Avigna Ramachandran ’21 of The Lawrence had the opportunity to speak with Tung.
Avigna Ramachandran: What inspired you to create HomeWorks?
Natalie Tung: I would say the biggest thing [that inspired me] was being here at Lawrenceville and in the Kirby House. The girls that I lived with were the most inspiring and amazing people who completely changed me as a person and gave me a lot of different perspectives. They’ve always been there for me and have seen me at my best and worst. I really wanted to create that kind of feel and experience for people that might not have access to [a place] like Lawrenceville.
AR: What projects have you been working on to facilitate the growth of HomeWorks?
NT: Initially, we were mostly working on [...] going into the community and learning what [its] needs were. I focused on how to start a nonprofit and lead a team, and then, came the fundraising, running the program, and meeting with different organizers and nonprofit leaders to figure out what programs we could leverage to facilitate ours.
AR: How do you plan to expand HomeWorks in the future?
NT: If I could have anything in the world, I would have 40 girls in one HomeWorks house, and it would be for four years of high school.
I’d eventually want to have chapters of HomeWorks around the world. That’s the dream, but I plan to get there by first focusing on HomeWorks Trenton and making sure that we’re building this one up to be the best it can be. Then, we’ll start expanding to other places.
AR: Since you created the program in 2016, what have been some of your favorite experiences and most meaningful interactions with students?
NT: I don’t think I can really pinpoint one thing. I would say in every interaction [with students], I learned something that really inspired me. They are some of the most resilient people I know, and they might have gone through a lot of challenges, but they’re still willing to learn and are so empathetic. I think that’s one of the biggest things I’ve learned from them. They make me see the world in a different way.
AR: In your speech, you mentioned the importance of students finding success within their own communities and how HomeWorks is a “local solution to a local challenge.” How has HomeWorks exemplified these ideals?
NT: My co-founder is actually from the Trenton community and very much believed in empowering girls to stay within their community to enact change. Over the past few years, I’ve talked to hundreds of people on the best way to run this program, and it’s through talking to them that I learned [what it means to find success within the community].
AR: In college, did you have any specific experiences or mentors that influenced you to co-found HomeWorks?
NT: I have this one mentor at Princeton, [Professor in Entrepreneurship] Marty Johnson, who taught the class I took on [social entrepreneurship]. I’ve always wanted to start a school and that was my big dream even during my time at Lawrenceville, and he made me believe that I could make that happen now.
AR: What do you hope Lawrenceville students learn from the Martin Luther King Day of Service?
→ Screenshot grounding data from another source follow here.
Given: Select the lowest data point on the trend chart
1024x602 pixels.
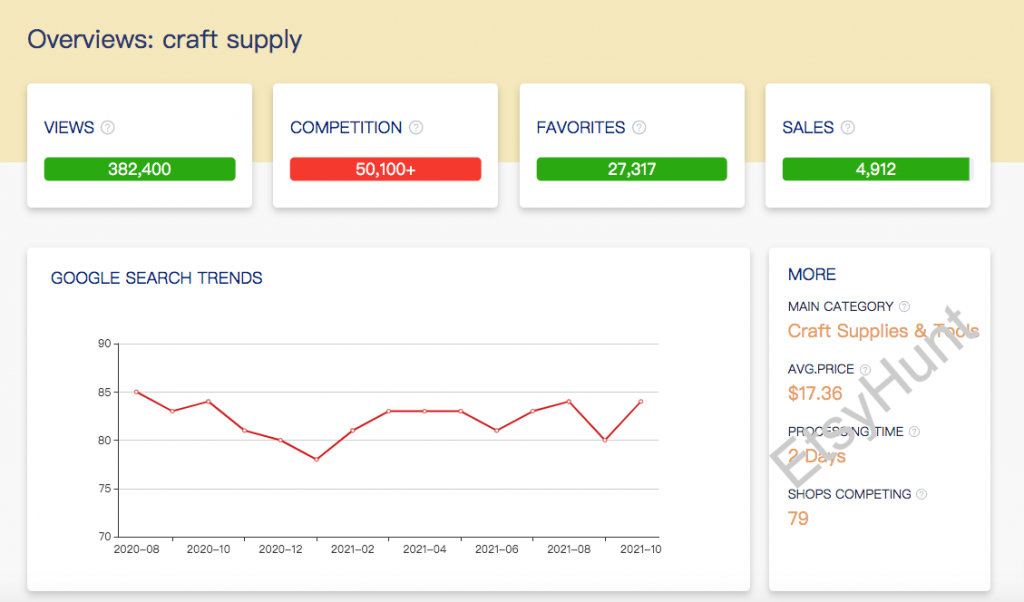Looking at the screenshot, I should [316, 459].
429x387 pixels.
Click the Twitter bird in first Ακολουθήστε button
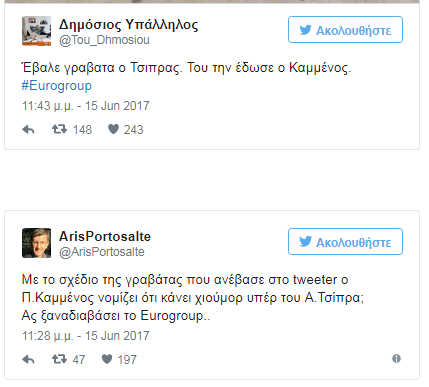pyautogui.click(x=305, y=30)
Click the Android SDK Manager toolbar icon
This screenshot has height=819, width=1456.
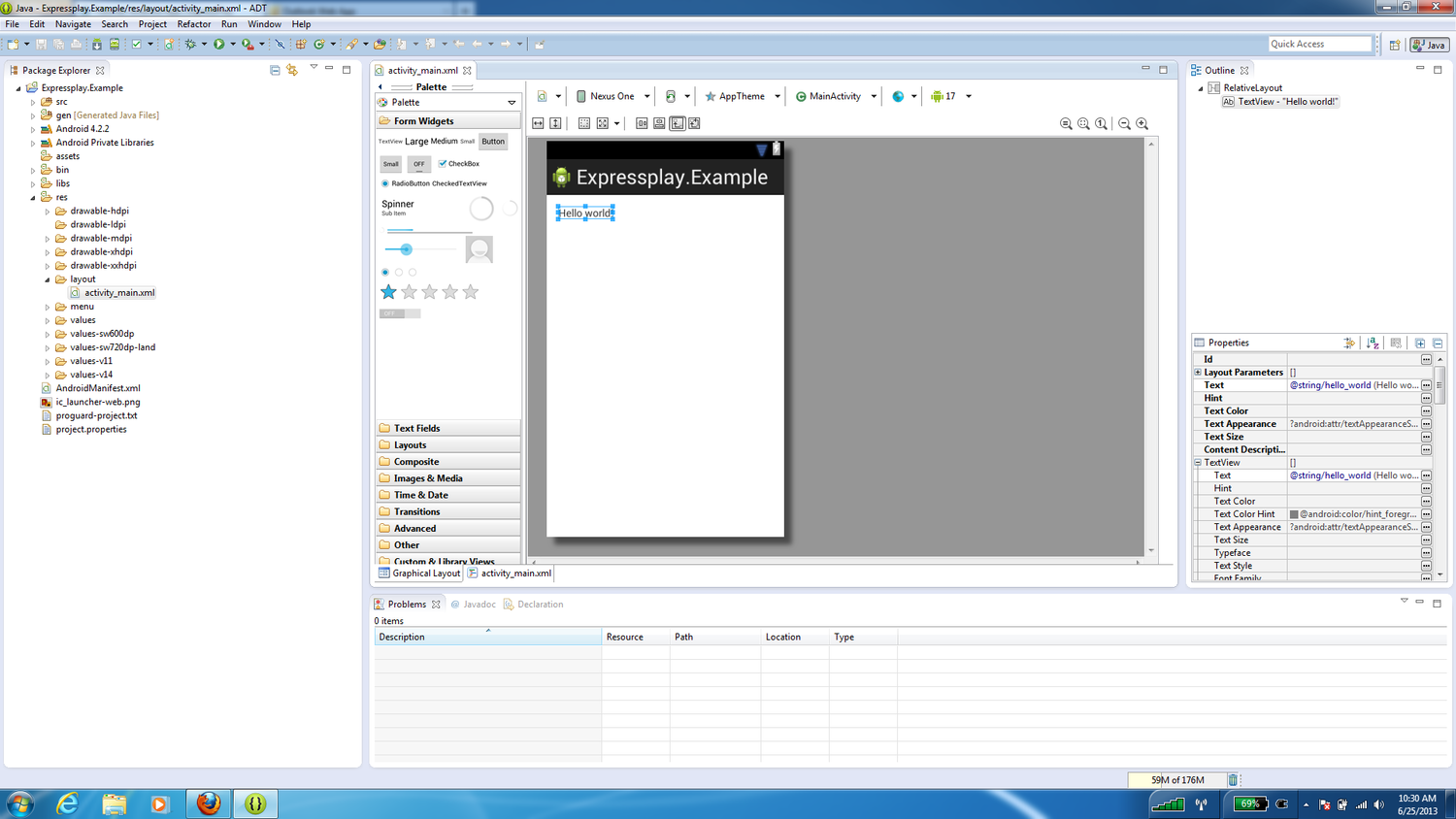pos(97,44)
NT: I think because we’re all in a position of privilege by attending Lawrenceville, it’s really important for us to always check our biases and not assume that everything we’re doing is “good.” It’s about being humble, learning, and working alongside the [communities around us].
AR: Do you have any advice for Lawrentians who want to be more involved in community service, and, specifically, community service through entrepreneurship?
NT: I would say just get out there. The more time you spend in your own community or other communities and hearing others’ voices, the more you learn about the world.